AS the second wave of the Covid-19 pandemic continues to hit the country with record infections and deaths being recorded, some desperate locals have resorted to using Bute in the hope the traditional snuff contained healing properties against coronavirus.

The snuff is now scarce in many places while prices have gone up due to high demand as some Covid-19 survivors have reportedly been sharing testimonies that it stimulated sneezing and consequent clearing of blocked nostrils.

But in an interview with NewZimbabwe.com Monday, Raymond Munonoki, a traditional healer based in Mufakose, Harare said this was caused by citizens who were becoming desperate to heal from the virus hence turning to anything in the hope of staying alive.

He said this was being worsened by some unscrupulous individuals who were taking advantage of the situation to try and make easy money while Covid-19 tormented citizens.

“There is no known evidence that bute cures coronavirus symptom. I understand people are in desperate times and are up to anything to survive,” says Sekuru Shumba, as he is affectionately known.

“What I have seen is some people are also pushing the bute story to make a quick buck.”

However, herbalist Never Chirimo, who is based in Kuwadzana high-density suburb in Harare, said he was in the process of making his own concoction to cure Covid-19 symptoms using bute, adding that soon it will be available to his clients.

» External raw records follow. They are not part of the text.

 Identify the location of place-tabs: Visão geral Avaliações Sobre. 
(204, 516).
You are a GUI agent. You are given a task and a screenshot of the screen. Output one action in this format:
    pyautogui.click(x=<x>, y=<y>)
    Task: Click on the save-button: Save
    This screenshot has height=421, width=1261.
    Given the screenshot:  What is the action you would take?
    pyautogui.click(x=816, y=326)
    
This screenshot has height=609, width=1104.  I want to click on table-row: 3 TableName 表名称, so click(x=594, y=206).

“Bute may not cure Covid-19 but I am currently in the process of making my own concoction which I will mix with bute and I have faith that it will help in the fight against the spread and cure of coronavirus symptoms,” Chirimo said.

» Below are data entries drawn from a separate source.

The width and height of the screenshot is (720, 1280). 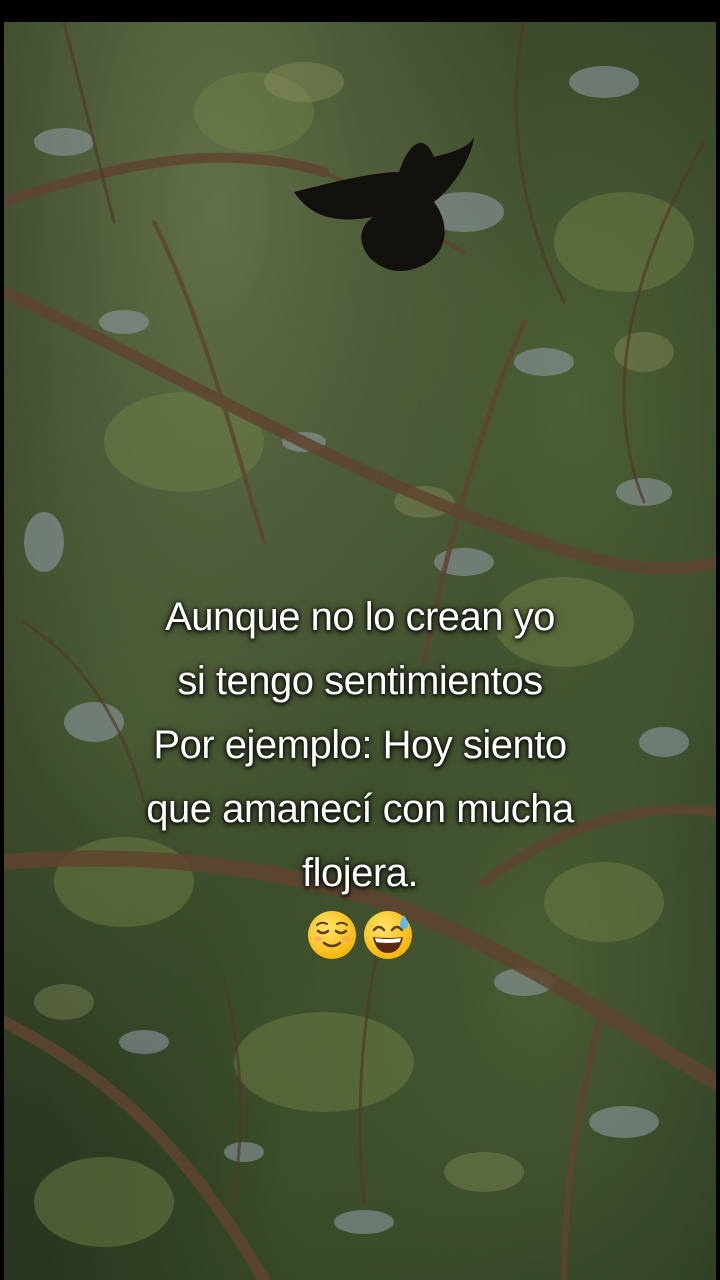 What do you see at coordinates (388, 935) in the screenshot?
I see `grinning-face-with-sweat-icon` at bounding box center [388, 935].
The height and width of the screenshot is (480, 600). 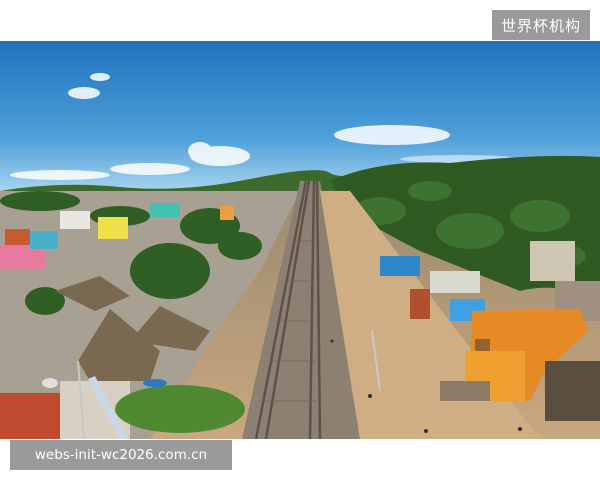 What do you see at coordinates (465, 391) in the screenshot?
I see `wall-right` at bounding box center [465, 391].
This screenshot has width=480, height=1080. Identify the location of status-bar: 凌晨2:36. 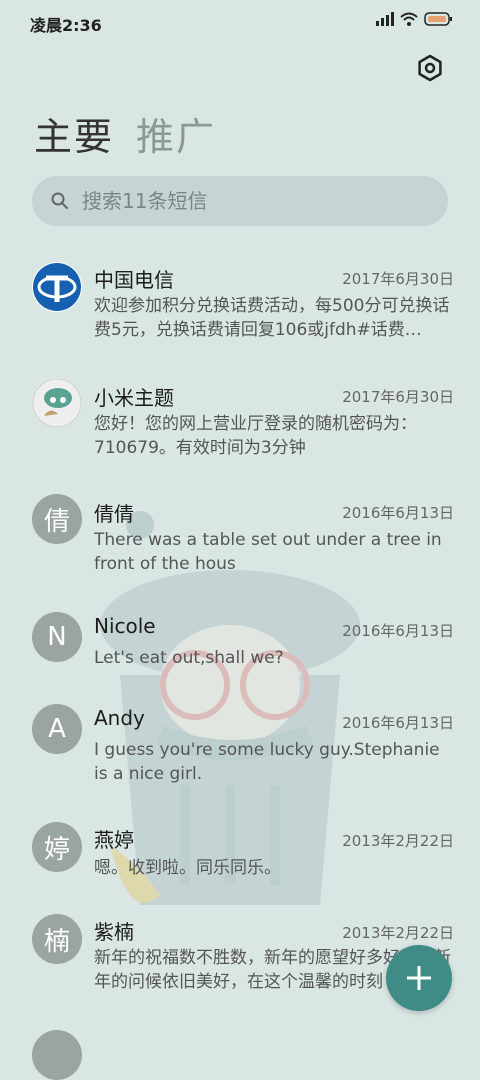
(240, 22).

But well-known traditional healer Sekuru Banda warned that taking too much bute could cause cancer.

“People must be warned about the dangers of taking too much bute. It can cause more harm and one may end up with cancer.

“Yes, it can be used to treat various aliments but in small doses as it is also additive,” he said.

In a statement last week, health minister and acting president Constantino Chiwenga said his ministry’s traditional medicines department was pre-occupied with researches in this area.

“Some traditional doctors were said to claiming that their patients recovered after administering herbs, my comment would be that you might be aware that some modern medicines are actually derived from traditional herbs.

“The Ministry of Health and Child Care actually operationalized the Traditional Medicines Department, which is pre-occupied with researches in this area.”

Recently, Zumbani, which has a strong balsamic citrus-like scent and Moringa which are believed to treat coronavirus, has been selling like hot cakes in the streets.